The National Security Agency (NSA) collected over 534 million U.S. phone records in 2017, according to a government report released late Friday.
The agency used its powers to seize metadata from domestic phone calls and text messages, the report from the Office of the Director of National Intelligence said.
The metadata did not reveal the contents of phone calls but did allow the NSA to spy on who people call, when and for how long, as well as the amount of characters used in text messages.
Metadata is supposed to be anonymous, however it can be used to identify individuals, as a Stanford lawyer found in 2013. This is done by pairing the metadata with publicly available social media information along with other sources.
The number of phone records obtained by the NSA last year was triple that accessed in 2016, Gizmodo reported.

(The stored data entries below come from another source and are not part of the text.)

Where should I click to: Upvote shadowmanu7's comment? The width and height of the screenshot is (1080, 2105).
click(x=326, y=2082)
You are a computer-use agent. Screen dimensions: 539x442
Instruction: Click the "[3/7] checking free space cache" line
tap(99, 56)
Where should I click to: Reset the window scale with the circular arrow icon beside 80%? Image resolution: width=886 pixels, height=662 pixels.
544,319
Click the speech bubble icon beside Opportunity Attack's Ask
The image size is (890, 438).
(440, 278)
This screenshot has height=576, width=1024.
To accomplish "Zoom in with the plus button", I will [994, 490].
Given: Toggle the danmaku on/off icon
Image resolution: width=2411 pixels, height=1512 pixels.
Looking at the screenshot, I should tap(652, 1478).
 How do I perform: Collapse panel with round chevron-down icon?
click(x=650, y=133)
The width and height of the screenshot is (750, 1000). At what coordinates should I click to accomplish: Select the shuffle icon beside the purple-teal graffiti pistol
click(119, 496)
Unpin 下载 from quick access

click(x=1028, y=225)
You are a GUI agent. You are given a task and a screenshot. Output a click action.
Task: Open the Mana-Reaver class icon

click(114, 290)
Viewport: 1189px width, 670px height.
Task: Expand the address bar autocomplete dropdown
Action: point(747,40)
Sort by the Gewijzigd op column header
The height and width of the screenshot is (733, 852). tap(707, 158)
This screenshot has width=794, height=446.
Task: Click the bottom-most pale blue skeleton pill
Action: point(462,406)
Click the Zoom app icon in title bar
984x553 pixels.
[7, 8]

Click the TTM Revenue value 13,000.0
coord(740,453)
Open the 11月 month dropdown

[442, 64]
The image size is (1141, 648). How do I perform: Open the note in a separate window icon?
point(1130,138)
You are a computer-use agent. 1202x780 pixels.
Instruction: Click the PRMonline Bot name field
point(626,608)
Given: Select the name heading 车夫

The sharp increase from 151 million occurred during the second full year of a new surveillance system established at the spy agency after U.S. lawmakers passed a law in 2015 that sought to limit its ability to collect such records in bulk.
The spike in collection of call records coincided with an increase reported on Friday across other surveillance methods, raising questions from some privacy advocates who are concerned about potential government overreach and intrusion into the lives of U.S. citizens.
The 2017 call records tally remained far less than an estimated billions of records collected per day under the NSA's old bulk surveillance system, which was exposed by former U.S. intelligence contractor Edward Snowden in 2013.
Overall increases in surveillance hauls were both mystifying and alarming coming years after Snowden's leaks, privacy advocates said.
"The intelligence community's transparency has yet to extend to explaining dramatic increases in their collection," said Robyn Greene, policy counsel at the Washington-based Open Technology Institute that focuses on digital issues.
The government "has not altered the manner in which it uses its authority to obtain call detail records," Timothy Barrett, a spokesman at the Office of the Director of National Intelligence, which released the annual report, said in a statement.
The NSA has found that a number of factors may influence the amount of records collected, Barrett said. These included the number of court-approved selection terms, which could be a phone number of someone who is potentially the subject of an investigation, or the amount of historical information retained by phone service providers, Barrett said.
"We expect this number to fluctuate from year to year," he said.
U.S. intelligence officials have said the number of records collected would include multiple calls made to or from the same phone numbers and involved a level of duplication when obtaining the same record of a call from two different companies.
Friday's report also showed a rise in the number of foreigners living outside the United States who were targeted under a warrantless internet surveillance program, known as Section 702 of the Foreign Intelligence Surveillance Act, that Congress renewed earlier this year.
That figure increased to 129,080 in 2017 from 106,469 in 2016, the report said, and is up from 89,138 targets in 2013, or a cumulative rise over five years of about 45 percent.
U.S. intelligence agencies consider Section 702 a vital tool to protect national security but privacy advocates say the program incidentally collects an unknown number of communications belonging to Americans.